Ellen Thompson
Havre Daily News
ethompson@havredailynews.com
Montana State University President Geoffrey Gamble met with the public at MSU-Northern on Monday and answered some questions from the audience about Northern's future.
He also alerted Northern staff to something he said should be troubling: North Dakota is making a concerted effort to recruit Montana students.
"I'm very concerned for the Hi-Line and eastern Montana," he said. Last year Northern had to scale back its recruiting efforts because of a shortage of funds. It saw a drop in enrollment this year.
"You absolutely have to invest in yourself," Gambel said.
On the other hand, he said, Northern should be proud of having a much higher percentage of Native Americans on campus than is found in the state as a whole - 19 percent, compared with 3 percent.
"This is a comfortable campus for the Indian students and we ought to take advantage of that" for both their sake and that of the school, he said.

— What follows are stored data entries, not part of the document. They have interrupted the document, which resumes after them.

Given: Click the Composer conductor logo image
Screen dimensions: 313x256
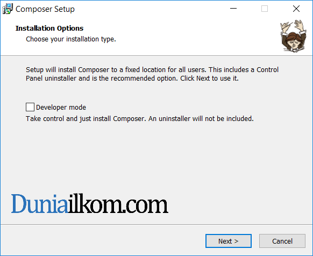Looking at the screenshot, I should click(293, 36).
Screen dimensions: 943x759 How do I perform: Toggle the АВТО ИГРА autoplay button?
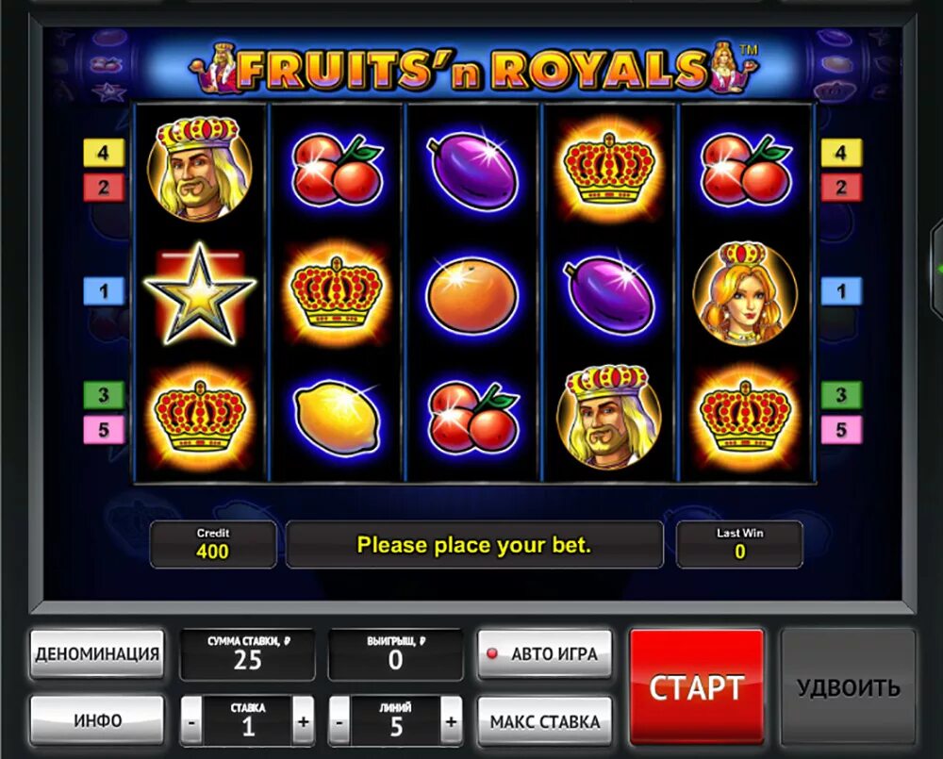coord(545,654)
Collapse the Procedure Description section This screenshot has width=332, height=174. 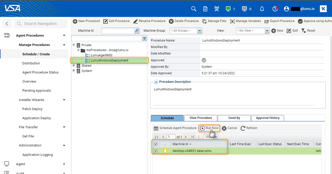coord(156,82)
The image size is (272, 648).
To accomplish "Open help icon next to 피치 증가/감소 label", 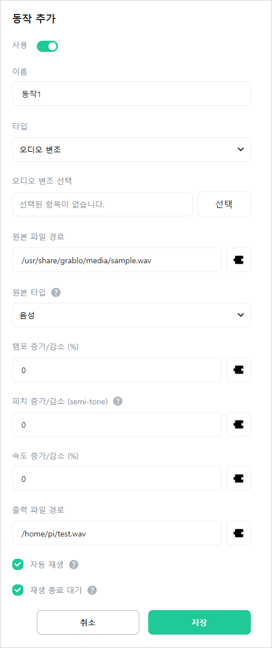I will 118,402.
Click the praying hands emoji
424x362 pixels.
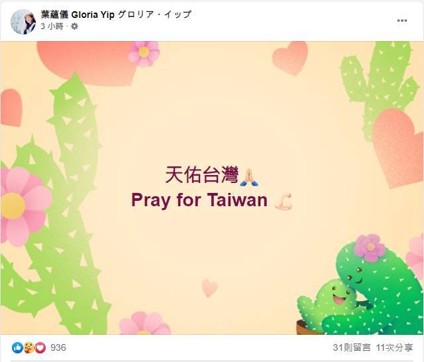click(x=249, y=177)
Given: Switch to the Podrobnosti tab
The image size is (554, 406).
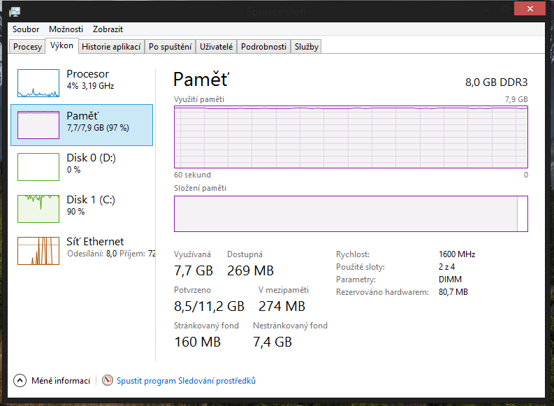Looking at the screenshot, I should [263, 47].
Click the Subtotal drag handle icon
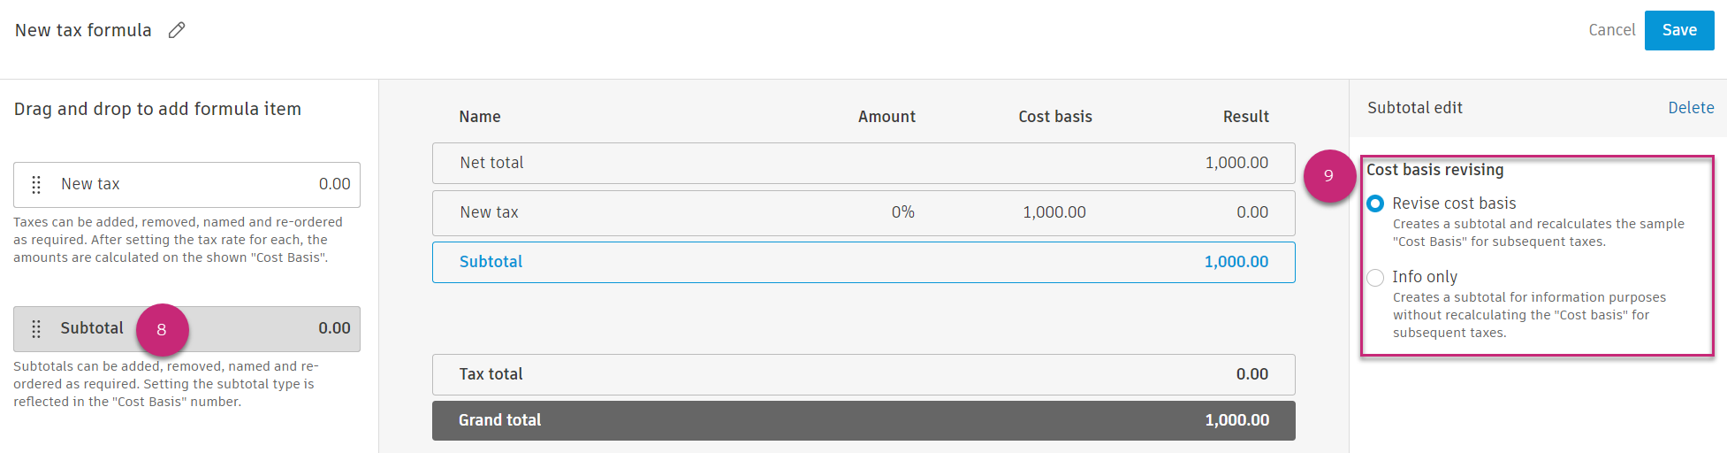Viewport: 1727px width, 453px height. [36, 329]
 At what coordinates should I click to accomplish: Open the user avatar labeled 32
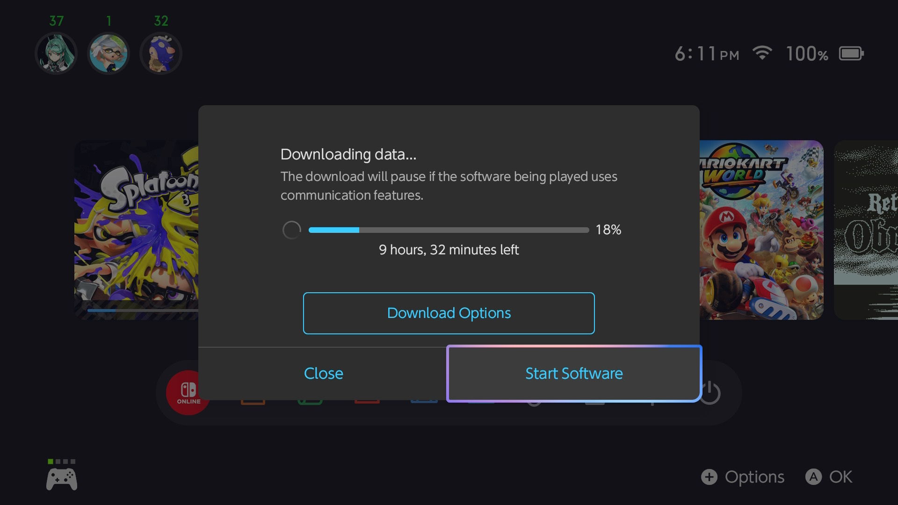161,53
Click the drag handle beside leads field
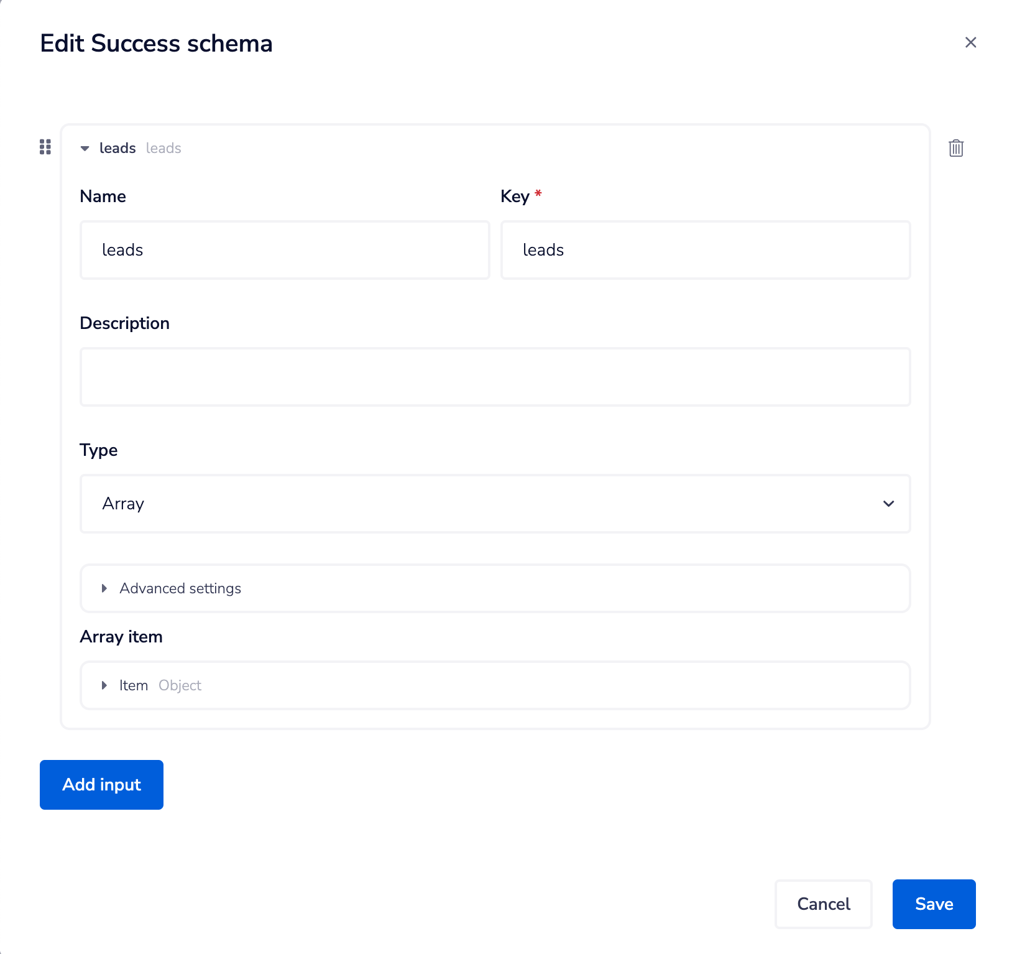Viewport: 1012px width, 954px height. [x=45, y=147]
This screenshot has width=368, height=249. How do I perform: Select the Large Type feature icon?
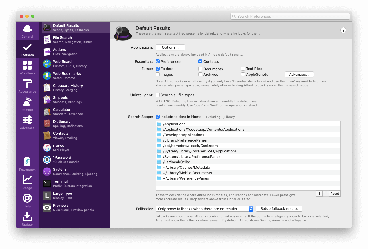pos(46,195)
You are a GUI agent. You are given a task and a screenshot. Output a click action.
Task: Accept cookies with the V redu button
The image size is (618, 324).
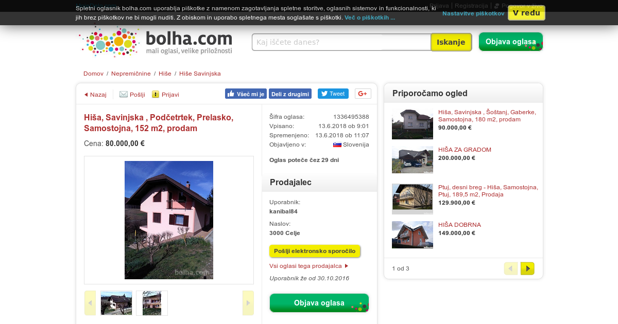pos(526,13)
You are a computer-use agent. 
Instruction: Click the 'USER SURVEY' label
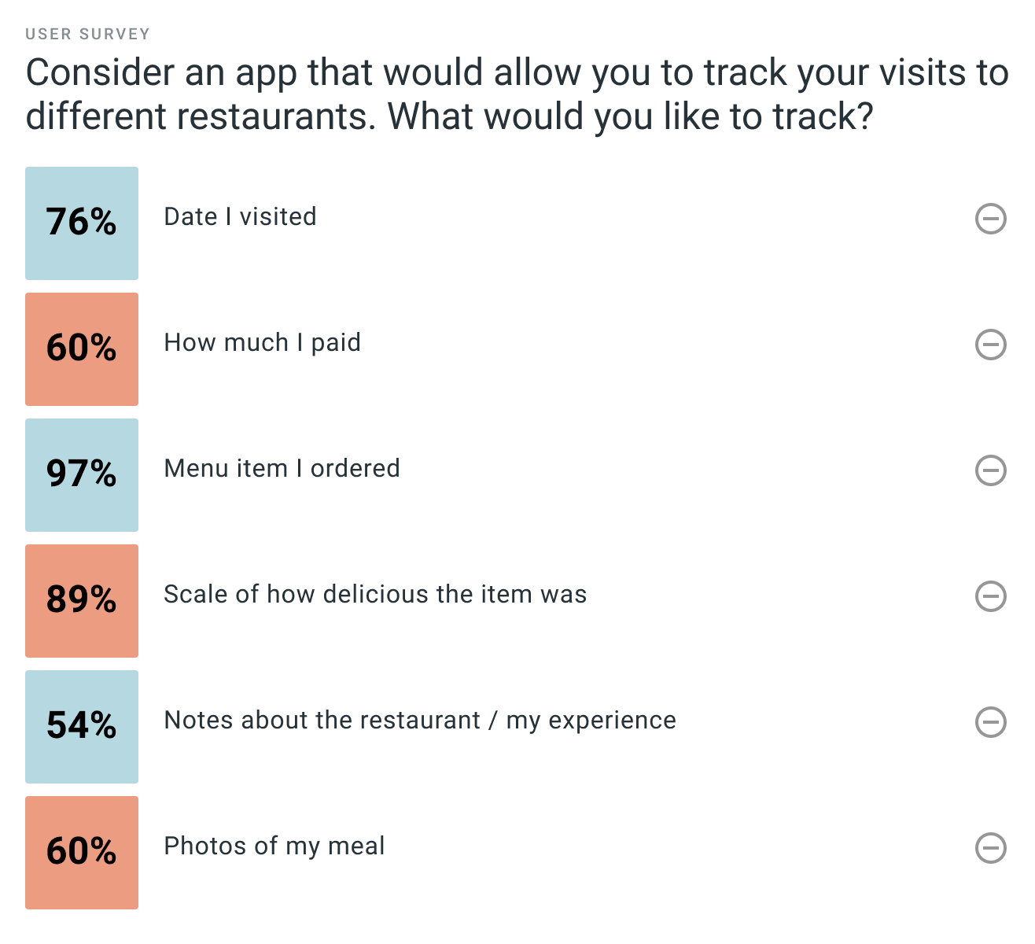[87, 34]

Northern's faculty came to Monday's forum equipped with a list of questions. They were particularly worried about competition between MSU-College of Technology in Great Falls and Northern's branch in Great Falls.
"Since reorganization, we haven't looked at the mutual relationships" between campuses, Gamble said. He said the questions from Northern faculty pointed to the fact that he should encourage more intercampus dialogue.
One education instructor asked whether MSU-College of Technology in Great Falls should be able to hire instructors, short term, to teach lower- division education classes when Northern has full-time faculty available for teaching those courses.
Several other instructors chimed in on the issue.
The practice, said Darlene Sellers, associate professor of education, could be bad for students and bad for Northern's accreditation in two years. When adjunct faculty teach the course, they sometimes have to change the curriculum because they don't have the right skills, she said.
College of Technology education students often go on to finish their degree at Northern and their lower-division coursework would be taken into account during the accreditation process, she said.
Gamble said Great Falls was free to hire adjunct faculty to teach those courses because of an agreement in place since the university system was reorganized about a decade ago.
Faculty were also concerned that the College of Technology is planning to start offering upper division courses, overlapping with Northern.
Gamble said that kind of change would have to be cleared through his office and he has not seen any such request.
He talked about general trends in Montana and the country in funding education.
School funding in Montana reflects a national trend, he said. Where public education was once seen as a public good and publicly funded, it's now seen as a "private good" and students are being asked to pay more and more for it.
Gamble said he has heard legislators speak more optimistically about the state's higher education and he said he hopes they will follow that up with more funding.